Gosh I love a good bite of propaganda. But maybe instead of “good” I should demur to “appealing”; it’s probably a bit redundant to say that I don’t brook with the smug-mongering on FOX, and even if it’s couched in concern for the personal safety of Americans, the advisories that our government puts out on the countries of our brothers and sisters in South American scared the dickens out of my mom when I decided to do Carnaval in Colombia.
Point being, we’re surrounded by propaganda. And I know Oliver Stone thinks so too. The fact appears to be the motivation behind his new movie South of the Border (opens Fri/16 in Bay area theaters), in which he travels down there to meet with Hugo Chavez and seven other leaders of what he believes to be the new Bolivarian movement. “I think that there has been so much unbalance [in American coverage of Latin America] that we are definitely a counter to that,” the director told the New York Times.

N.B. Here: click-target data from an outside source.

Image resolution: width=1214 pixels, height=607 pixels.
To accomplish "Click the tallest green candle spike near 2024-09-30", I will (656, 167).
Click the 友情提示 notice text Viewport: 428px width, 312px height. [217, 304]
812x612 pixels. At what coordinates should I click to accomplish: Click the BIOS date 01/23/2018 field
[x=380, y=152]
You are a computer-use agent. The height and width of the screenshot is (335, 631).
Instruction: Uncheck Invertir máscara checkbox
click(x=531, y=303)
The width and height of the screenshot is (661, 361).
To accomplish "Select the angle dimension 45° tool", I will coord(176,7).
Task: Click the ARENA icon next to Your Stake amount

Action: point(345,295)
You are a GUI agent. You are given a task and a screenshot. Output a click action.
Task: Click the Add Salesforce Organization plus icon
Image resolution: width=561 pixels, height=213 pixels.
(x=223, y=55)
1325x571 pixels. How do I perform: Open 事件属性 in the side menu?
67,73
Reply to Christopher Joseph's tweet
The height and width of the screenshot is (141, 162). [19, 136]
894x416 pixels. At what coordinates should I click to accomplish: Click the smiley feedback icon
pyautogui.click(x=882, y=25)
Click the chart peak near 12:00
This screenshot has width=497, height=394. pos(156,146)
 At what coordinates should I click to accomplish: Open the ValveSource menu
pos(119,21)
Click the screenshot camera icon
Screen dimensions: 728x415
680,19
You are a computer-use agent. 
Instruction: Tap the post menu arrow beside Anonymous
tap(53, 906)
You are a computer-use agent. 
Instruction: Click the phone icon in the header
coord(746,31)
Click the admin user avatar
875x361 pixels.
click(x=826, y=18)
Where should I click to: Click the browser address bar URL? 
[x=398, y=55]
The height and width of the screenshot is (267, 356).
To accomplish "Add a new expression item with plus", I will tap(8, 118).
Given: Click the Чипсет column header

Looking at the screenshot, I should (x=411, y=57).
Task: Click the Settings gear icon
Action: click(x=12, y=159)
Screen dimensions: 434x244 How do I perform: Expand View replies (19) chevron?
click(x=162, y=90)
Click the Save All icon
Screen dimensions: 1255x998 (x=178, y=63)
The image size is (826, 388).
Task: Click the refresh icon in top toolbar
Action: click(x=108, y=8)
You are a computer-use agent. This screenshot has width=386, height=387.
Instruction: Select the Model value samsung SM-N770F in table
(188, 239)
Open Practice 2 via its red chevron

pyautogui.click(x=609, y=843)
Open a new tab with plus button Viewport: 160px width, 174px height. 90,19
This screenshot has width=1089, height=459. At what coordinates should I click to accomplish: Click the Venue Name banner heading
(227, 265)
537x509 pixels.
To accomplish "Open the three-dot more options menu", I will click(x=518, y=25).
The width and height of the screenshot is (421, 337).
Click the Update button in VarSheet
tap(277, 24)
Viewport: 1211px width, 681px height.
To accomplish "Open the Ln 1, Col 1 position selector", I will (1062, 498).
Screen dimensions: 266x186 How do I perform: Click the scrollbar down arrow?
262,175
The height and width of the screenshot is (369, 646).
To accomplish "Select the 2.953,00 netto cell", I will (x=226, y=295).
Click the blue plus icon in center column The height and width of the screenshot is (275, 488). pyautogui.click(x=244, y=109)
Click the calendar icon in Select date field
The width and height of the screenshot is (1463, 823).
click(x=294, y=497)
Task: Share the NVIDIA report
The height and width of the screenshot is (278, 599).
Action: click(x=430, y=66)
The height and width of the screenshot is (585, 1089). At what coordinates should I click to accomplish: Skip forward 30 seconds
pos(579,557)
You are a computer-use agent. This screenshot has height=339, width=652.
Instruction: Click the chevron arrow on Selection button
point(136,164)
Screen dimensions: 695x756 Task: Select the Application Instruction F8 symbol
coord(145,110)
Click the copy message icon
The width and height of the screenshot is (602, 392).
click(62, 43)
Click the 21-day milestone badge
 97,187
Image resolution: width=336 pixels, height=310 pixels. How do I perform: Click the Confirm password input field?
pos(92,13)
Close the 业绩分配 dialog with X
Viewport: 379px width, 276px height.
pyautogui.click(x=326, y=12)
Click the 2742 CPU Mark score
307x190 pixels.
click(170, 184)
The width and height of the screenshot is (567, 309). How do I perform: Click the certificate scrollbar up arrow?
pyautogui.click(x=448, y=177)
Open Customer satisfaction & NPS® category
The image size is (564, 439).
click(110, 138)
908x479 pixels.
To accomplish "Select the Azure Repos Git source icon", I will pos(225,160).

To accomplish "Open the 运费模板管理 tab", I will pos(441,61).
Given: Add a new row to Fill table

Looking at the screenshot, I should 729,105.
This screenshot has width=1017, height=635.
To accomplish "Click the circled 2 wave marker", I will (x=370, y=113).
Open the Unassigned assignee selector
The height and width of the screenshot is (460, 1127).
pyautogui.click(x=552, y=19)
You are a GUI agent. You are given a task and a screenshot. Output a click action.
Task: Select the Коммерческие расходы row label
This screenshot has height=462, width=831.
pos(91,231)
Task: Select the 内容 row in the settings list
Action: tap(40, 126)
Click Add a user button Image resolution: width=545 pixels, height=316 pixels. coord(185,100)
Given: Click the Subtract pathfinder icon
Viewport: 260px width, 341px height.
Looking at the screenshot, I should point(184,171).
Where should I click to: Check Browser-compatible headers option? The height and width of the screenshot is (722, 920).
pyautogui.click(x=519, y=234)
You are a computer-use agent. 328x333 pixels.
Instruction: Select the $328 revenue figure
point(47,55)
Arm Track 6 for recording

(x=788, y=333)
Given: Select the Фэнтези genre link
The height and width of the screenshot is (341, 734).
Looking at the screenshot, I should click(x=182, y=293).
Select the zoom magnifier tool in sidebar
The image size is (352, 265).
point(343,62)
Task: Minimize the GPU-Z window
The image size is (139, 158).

And like any good propaganda, the movie’s raised a tidy amount of hullabaloo. Maria Conchita Alonso is raising a stink at Stone appearances, and Larry Rohter wrote a scathing piece on the film’s inaccuracies for the NYT (see the film’s rebuttal to his points here). Even that astute analyzer of Western Hemisphere policy, Perez Hilton “weighed in.”
So why then did our friendly neighborhood center for Latino arts care to show such a piece of inflammatory rhetoric? I hollered at Jason Wallach, who was the evil mastermind behind a recent showing of South of the Border at the Mission Cultural Center for Latino Arts. Jason, you crazy commie red, what gives?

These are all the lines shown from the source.